PROBLEM DESCRIPTION
Can you repeat these lines, changing each "Where should I click to" to "Where do I click to" and leaving everything else as it is?

○ ○ ○ ○ ○

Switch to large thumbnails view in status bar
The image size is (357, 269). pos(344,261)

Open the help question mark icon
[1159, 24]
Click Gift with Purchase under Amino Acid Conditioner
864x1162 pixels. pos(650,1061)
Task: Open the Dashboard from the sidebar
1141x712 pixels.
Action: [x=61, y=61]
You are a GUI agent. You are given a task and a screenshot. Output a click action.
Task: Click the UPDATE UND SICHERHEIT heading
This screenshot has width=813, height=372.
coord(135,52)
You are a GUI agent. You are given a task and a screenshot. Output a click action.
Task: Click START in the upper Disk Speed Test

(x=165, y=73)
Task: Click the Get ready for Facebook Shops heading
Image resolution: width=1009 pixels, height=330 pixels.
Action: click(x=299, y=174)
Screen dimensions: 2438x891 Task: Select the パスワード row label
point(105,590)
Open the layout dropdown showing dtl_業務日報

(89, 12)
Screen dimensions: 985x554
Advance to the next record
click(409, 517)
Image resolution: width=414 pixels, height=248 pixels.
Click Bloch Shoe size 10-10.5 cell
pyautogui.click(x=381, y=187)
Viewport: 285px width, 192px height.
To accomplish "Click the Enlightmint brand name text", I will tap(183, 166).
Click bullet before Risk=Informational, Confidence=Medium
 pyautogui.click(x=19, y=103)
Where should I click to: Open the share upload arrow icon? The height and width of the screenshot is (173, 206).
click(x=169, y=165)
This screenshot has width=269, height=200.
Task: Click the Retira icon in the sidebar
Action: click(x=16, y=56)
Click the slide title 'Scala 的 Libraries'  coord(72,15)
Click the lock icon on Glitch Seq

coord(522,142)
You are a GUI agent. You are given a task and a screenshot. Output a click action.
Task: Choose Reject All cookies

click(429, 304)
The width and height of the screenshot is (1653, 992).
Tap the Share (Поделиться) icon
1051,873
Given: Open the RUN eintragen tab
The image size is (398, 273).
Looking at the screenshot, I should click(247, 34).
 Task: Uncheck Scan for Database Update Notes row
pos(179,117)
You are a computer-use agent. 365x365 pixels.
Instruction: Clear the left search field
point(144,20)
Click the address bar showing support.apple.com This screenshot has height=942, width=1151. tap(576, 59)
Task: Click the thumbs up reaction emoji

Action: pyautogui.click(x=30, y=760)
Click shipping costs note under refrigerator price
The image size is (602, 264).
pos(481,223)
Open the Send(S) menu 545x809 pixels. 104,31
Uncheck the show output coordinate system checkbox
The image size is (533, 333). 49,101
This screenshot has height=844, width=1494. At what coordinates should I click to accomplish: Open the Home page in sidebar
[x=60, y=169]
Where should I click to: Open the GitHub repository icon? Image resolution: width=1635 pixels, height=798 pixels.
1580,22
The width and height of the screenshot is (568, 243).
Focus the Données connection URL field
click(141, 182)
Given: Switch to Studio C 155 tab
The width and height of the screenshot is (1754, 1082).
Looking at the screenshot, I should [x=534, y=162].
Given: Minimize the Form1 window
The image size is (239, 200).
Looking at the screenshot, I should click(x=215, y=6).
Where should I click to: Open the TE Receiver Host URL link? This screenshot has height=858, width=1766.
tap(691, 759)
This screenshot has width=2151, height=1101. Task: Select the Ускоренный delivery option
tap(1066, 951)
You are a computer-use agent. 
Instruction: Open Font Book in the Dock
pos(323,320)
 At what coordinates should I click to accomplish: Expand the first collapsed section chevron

○ ○ ○ ○ ○

ANSWER TO THIS TASK
Switch to large thumbnails view in status bar
The image size is (357, 269). pos(344,261)

Open the help question mark icon
[1159, 24]
Click Gift with Purchase under Amino Acid Conditioner
864x1162 pixels. pos(650,1061)
Task: Open the Dashboard from the sidebar
1141x712 pixels.
Action: [x=61, y=61]
You are a GUI agent. You are given a task and a screenshot. Output a click action.
Task: Click the UPDATE UND SICHERHEIT heading
This screenshot has width=813, height=372.
coord(135,52)
You are a GUI agent. You are given a task and a screenshot. Output a click action.
Task: Click START in the upper Disk Speed Test

(x=165, y=73)
Task: Click the Get ready for Facebook Shops heading
Image resolution: width=1009 pixels, height=330 pixels.
Action: click(x=299, y=174)
Screen dimensions: 2438x891 Task: Select the パスワード row label
point(105,590)
Open the layout dropdown showing dtl_業務日報

(89, 12)
Screen dimensions: 985x554
Advance to the next record
click(409, 517)
Image resolution: width=414 pixels, height=248 pixels.
Click Bloch Shoe size 10-10.5 cell
pyautogui.click(x=381, y=187)
Viewport: 285px width, 192px height.
To accomplish "Click the Enlightmint brand name text", I will tap(183, 166).
Click bullet before Risk=Informational, Confidence=Medium
 pyautogui.click(x=19, y=103)
Where do I click to: Open the share upload arrow icon? The height and width of the screenshot is (173, 206).
click(x=169, y=165)
This screenshot has width=269, height=200.
Task: Click the Retira icon in the sidebar
Action: click(x=16, y=56)
Click the slide title 'Scala 的 Libraries'  coord(72,15)
Click the lock icon on Glitch Seq

coord(522,142)
You are a GUI agent. You are given a task and a screenshot. Output a click action.
Task: Choose Reject All cookies

click(429, 304)
The width and height of the screenshot is (1653, 992).
Tap the Share (Поделиться) icon
1051,873
Given: Open the RUN eintragen tab
The image size is (398, 273).
Looking at the screenshot, I should click(247, 34).
 Task: Uncheck Scan for Database Update Notes row
pos(179,117)
You are a computer-use agent. 365x365 pixels.
Instruction: Clear the left search field
point(144,20)
Click the address bar showing support.apple.com This screenshot has height=942, width=1151. tap(576, 59)
Task: Click the thumbs up reaction emoji

Action: pyautogui.click(x=30, y=760)
Click shipping costs note under refrigerator price
The image size is (602, 264).
pos(481,223)
Open the Send(S) menu 545x809 pixels. 104,31
Uncheck the show output coordinate system checkbox
The image size is (533, 333). 49,101
This screenshot has height=844, width=1494. At what coordinates should I click to accomplish: Open the Home page in sidebar
[x=60, y=169]
Where do I click to: Open the GitHub repository icon? Image resolution: width=1635 pixels, height=798 pixels.
1580,22
The width and height of the screenshot is (568, 243).
Focus the Données connection URL field
click(141, 182)
Given: Switch to Studio C 155 tab
The width and height of the screenshot is (1754, 1082).
Looking at the screenshot, I should [x=534, y=162].
Given: Minimize the Form1 window
The image size is (239, 200).
Looking at the screenshot, I should click(x=215, y=6).
Where do I click to: Open the TE Receiver Host URL link? This screenshot has height=858, width=1766.
tap(691, 759)
This screenshot has width=2151, height=1101. Task: Select the Ускоренный delivery option
tap(1066, 951)
You are a computer-use agent. 
Instruction: Open Font Book in the Dock
pos(323,320)
 At what coordinates should I click to accomplish: Expand the first collapsed section chevron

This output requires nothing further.